Overview
The GRC & Cybersecurity Consultant at Elastify plays a critical role in helping Elastify’s customers in strengthen their security posture, meeting regulatory obligations, and managing their cyber risk effectively. This role blends strategic advisory work with hands‑on implementation, guiding clients through the design, assessment, and enhancement of cybersecurity and compliance programs.
Key Responsibilities
Governance & Strategy
- Executes tasks under the supervision of the Manager, Lead Consultant, or Senior Consultants (leadership).
- Develop, refine, and assist with the implementation of cybersecurity governance frameworks aligned with industry standards (e.g., NIST CSF, CIS Controls, SOC 2, ISO 27001, etc.).
- Support clients in establishing cybersecurity policies, standards, and procedures.
- Facilitate cybersecurity maturity assessments and develop improvement roadmaps.
- Ensure ongoing compliance operational support for assigned Compliance-as-a-Service (CaaS) customers.
Risk Management
- Conduct enterprise and IT risk assessments, including, as required, threat modelling and control gap analysis.
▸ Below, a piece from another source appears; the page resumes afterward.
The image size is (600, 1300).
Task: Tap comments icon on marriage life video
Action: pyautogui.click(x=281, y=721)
- Identify, evaluate, and prioritize cybersecurity risks across people, processes, and technology.
- Recommend risk treatment strategies and support clients in implementing mitigation plans.
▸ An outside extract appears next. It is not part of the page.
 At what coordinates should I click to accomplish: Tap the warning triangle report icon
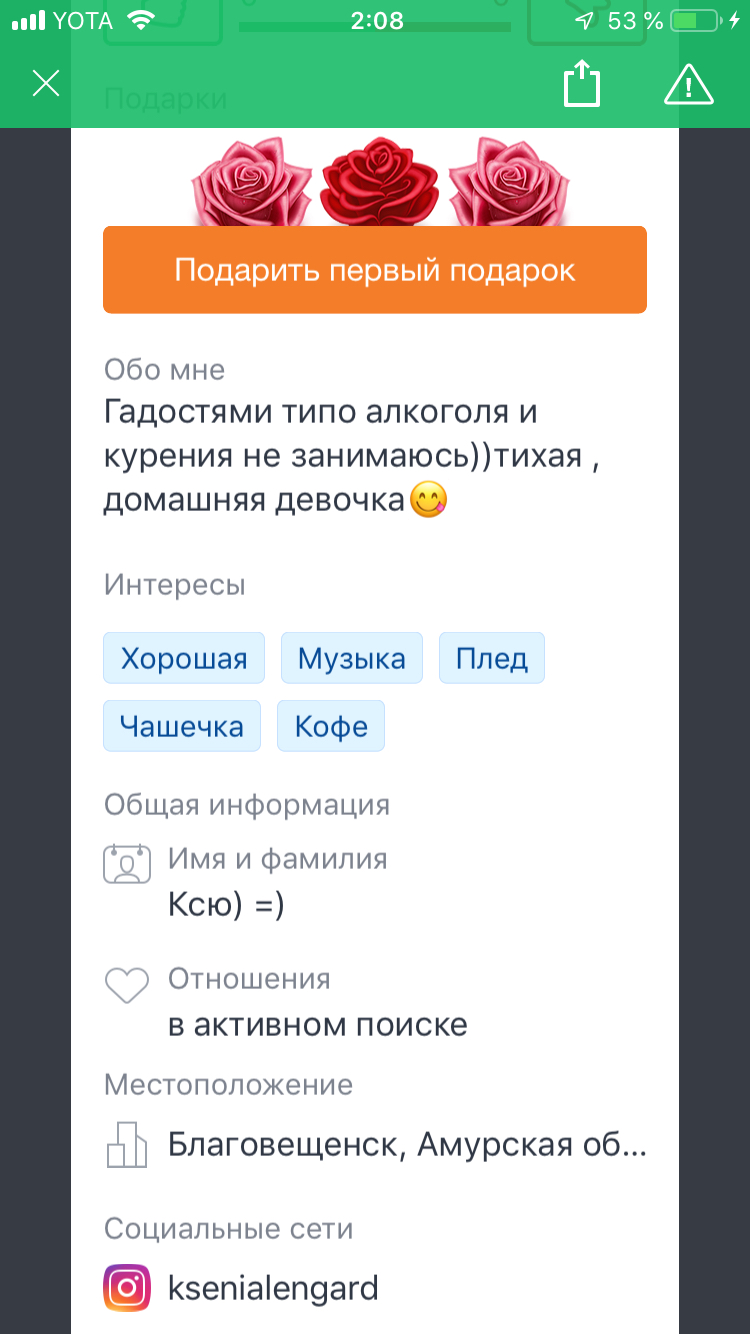pyautogui.click(x=689, y=84)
- Assist in developing and maintaining risk registers and risk reporting dashboards.
Compliance & Audit Support
- Conduct readiness assessments and internal audits to prepare clients for external certifications or regulatory reviews.
- Support evidence collection, control testing, and remediation activities.
- Deliver clear, concise reports, presentations, and recommendations tailored to business and technical audiences.
- Facilitate workshops, client training sessions
Qualifications
Education & Experience
- Degree in cybersecurity, information systems, computer science, or a related field (or equivalent experience).
- 1–3+ years of experience in cybersecurity, GRC, IT audit, or risk management consulting.
- Experience working with recognized frameworks such as NIST CSF, CIS Controls, ISO 27001, SOC 2, or COBIT.
Skills & Competencies
- Understanding of cybersecurity principles, controls, and threat landscapes.
- Excellent analytical, problem‑solving, and communication skills.
- Ability to manage multiple engagements and deliver high‑quality work under deadlines.
- Proactive, detail‑oriented, and highly organized.
- Comfortable working independently or as part of a collaborative consulting team.
- Client‑focused mindset with a commitment to delivering value.